START DATA

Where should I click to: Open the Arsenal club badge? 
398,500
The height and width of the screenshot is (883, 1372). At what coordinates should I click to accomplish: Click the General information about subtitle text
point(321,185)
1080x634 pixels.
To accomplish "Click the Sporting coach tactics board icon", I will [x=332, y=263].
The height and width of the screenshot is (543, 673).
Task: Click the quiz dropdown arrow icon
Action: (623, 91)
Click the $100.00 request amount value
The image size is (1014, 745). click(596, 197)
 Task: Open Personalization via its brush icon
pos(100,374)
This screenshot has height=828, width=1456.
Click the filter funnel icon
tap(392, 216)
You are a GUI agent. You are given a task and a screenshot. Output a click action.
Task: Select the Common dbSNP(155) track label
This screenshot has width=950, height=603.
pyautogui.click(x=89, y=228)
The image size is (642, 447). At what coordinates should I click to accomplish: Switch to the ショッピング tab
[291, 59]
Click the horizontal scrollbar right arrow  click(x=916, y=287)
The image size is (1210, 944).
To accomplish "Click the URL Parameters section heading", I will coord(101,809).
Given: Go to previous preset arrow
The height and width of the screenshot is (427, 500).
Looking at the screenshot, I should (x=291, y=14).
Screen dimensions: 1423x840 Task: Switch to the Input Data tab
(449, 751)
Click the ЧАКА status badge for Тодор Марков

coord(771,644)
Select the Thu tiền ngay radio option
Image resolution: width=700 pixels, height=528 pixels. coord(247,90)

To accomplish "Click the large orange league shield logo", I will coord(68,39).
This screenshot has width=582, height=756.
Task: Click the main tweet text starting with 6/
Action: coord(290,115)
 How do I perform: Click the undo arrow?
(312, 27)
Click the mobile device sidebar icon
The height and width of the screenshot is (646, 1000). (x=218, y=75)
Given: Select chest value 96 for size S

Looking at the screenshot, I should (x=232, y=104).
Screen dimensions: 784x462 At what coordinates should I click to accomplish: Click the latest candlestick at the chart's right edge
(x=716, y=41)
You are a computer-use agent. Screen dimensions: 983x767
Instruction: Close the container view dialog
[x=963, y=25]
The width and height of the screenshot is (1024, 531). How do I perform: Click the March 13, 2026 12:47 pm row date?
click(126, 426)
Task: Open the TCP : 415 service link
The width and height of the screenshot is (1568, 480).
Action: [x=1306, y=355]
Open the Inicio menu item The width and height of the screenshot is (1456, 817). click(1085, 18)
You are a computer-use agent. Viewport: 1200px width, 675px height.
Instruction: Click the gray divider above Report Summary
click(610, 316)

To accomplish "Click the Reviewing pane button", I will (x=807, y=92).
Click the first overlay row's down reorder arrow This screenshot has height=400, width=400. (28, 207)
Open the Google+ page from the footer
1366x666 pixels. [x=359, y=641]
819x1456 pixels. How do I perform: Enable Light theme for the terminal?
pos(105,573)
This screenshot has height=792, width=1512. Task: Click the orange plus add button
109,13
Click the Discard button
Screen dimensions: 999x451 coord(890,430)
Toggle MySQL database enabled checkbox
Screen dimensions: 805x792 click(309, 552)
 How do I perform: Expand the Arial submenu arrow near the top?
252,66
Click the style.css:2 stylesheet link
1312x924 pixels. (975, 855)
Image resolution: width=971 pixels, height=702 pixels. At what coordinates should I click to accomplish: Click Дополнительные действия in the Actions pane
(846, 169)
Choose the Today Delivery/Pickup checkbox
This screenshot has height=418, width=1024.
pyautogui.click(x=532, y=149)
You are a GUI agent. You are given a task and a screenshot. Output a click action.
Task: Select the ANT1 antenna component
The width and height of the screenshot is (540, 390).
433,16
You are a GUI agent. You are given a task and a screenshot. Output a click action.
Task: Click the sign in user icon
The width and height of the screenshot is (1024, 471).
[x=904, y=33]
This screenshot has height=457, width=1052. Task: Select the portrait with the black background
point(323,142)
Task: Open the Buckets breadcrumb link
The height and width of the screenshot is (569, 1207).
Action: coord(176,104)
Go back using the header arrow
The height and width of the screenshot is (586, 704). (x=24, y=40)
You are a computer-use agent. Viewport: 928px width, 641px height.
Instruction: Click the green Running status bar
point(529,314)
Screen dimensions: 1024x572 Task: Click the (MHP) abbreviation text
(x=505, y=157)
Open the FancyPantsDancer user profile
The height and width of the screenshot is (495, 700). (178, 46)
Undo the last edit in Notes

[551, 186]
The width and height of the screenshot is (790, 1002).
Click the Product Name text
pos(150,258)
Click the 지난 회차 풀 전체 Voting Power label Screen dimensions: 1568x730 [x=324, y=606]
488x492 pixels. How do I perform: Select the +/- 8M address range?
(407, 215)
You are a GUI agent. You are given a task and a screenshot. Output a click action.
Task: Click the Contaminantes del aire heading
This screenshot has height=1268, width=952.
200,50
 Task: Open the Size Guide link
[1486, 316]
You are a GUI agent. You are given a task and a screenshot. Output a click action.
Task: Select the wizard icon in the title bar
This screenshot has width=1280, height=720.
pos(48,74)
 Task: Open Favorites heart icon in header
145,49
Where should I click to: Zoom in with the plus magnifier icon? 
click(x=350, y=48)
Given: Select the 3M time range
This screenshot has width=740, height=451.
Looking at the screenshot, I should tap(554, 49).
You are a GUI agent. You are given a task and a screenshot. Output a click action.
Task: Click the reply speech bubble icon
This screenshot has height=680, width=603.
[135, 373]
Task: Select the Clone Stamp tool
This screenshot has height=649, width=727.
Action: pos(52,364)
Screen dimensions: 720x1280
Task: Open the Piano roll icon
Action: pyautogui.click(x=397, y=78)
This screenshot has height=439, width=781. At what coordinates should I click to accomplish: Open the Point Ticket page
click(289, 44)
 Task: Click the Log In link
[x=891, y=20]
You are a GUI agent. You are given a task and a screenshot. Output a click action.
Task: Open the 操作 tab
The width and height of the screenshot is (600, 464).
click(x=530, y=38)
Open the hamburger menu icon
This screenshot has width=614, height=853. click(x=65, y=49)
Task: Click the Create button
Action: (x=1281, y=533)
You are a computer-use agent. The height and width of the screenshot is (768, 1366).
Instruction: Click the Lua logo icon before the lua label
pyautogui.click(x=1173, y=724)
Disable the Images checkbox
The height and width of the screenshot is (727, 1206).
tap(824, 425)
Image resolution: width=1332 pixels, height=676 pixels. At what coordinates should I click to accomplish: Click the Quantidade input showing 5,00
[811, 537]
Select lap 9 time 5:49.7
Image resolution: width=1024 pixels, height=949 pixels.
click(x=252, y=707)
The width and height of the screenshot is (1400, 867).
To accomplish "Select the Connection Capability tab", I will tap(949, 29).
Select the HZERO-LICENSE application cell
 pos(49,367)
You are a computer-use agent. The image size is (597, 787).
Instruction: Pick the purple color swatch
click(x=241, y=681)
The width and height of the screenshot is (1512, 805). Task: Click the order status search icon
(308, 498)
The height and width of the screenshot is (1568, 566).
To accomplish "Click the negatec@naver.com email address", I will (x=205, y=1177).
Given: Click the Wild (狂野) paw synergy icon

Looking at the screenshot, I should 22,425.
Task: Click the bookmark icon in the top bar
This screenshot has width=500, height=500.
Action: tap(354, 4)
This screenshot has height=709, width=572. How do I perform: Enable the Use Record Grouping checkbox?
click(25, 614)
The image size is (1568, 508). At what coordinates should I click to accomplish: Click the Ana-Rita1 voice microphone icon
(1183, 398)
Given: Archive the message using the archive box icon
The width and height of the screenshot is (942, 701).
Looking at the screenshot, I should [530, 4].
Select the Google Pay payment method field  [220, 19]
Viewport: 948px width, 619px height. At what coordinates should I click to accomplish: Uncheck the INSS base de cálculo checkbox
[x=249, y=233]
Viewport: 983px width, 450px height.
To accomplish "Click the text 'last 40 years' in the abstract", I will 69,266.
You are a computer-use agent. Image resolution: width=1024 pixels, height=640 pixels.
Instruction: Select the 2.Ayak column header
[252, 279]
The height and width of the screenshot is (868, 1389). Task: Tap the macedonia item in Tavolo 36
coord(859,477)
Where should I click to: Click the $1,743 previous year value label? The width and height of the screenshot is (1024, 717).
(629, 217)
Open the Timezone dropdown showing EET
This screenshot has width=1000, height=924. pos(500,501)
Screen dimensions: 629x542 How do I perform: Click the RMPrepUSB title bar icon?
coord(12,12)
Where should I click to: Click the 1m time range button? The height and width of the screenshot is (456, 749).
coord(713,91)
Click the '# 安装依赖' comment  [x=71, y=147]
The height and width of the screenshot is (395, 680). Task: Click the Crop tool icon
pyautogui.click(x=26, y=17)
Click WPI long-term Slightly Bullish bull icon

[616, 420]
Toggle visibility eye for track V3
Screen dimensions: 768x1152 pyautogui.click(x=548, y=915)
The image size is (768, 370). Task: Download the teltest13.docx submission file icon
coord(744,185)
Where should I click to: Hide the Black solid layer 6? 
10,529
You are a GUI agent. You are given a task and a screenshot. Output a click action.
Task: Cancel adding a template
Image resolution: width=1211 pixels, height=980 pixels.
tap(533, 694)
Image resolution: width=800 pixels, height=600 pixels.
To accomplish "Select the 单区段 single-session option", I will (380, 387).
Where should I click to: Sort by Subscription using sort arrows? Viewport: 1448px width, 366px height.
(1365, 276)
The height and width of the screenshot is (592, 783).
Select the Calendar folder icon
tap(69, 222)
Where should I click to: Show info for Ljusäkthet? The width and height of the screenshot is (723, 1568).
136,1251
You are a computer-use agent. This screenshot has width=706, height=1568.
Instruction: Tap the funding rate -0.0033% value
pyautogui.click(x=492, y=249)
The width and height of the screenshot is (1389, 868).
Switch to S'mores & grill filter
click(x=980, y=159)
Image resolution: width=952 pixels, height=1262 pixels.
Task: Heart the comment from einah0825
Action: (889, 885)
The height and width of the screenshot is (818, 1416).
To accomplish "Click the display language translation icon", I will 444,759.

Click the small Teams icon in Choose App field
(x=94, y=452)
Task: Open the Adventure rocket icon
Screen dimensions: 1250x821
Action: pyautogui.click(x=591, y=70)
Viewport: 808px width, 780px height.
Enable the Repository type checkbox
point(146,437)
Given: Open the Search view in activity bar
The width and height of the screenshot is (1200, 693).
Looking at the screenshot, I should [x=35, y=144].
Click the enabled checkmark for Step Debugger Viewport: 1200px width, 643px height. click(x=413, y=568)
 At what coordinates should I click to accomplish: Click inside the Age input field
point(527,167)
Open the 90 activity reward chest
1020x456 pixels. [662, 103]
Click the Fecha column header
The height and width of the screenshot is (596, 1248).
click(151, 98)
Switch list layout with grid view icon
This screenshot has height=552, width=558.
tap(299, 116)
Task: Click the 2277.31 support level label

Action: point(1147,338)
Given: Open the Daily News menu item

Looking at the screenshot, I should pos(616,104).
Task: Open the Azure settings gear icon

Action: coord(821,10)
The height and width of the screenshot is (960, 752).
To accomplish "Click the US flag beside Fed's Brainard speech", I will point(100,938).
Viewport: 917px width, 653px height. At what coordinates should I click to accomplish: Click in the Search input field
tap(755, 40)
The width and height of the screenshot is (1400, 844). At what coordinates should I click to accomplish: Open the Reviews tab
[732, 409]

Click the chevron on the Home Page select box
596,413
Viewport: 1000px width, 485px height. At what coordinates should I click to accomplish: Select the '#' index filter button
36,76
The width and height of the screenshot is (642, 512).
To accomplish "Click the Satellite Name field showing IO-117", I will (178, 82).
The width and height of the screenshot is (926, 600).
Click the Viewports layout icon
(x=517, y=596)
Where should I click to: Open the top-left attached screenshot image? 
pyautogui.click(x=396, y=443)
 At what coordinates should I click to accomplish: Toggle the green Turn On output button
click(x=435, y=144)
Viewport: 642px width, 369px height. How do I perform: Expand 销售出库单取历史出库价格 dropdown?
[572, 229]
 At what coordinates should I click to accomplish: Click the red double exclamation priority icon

END DATA

**REQUIRED WORK**
Return the lines exactly as they stand, please. Start at the top of the material and finish with the line where "1080x634 pixels." appears.

**RESPONSE TO THIS TASK**
Where should I click to: Open the Arsenal club badge? 
398,500
The height and width of the screenshot is (883, 1372). At what coordinates should I click to accomplish: Click the General information about subtitle text
point(321,185)
1080x634 pixels.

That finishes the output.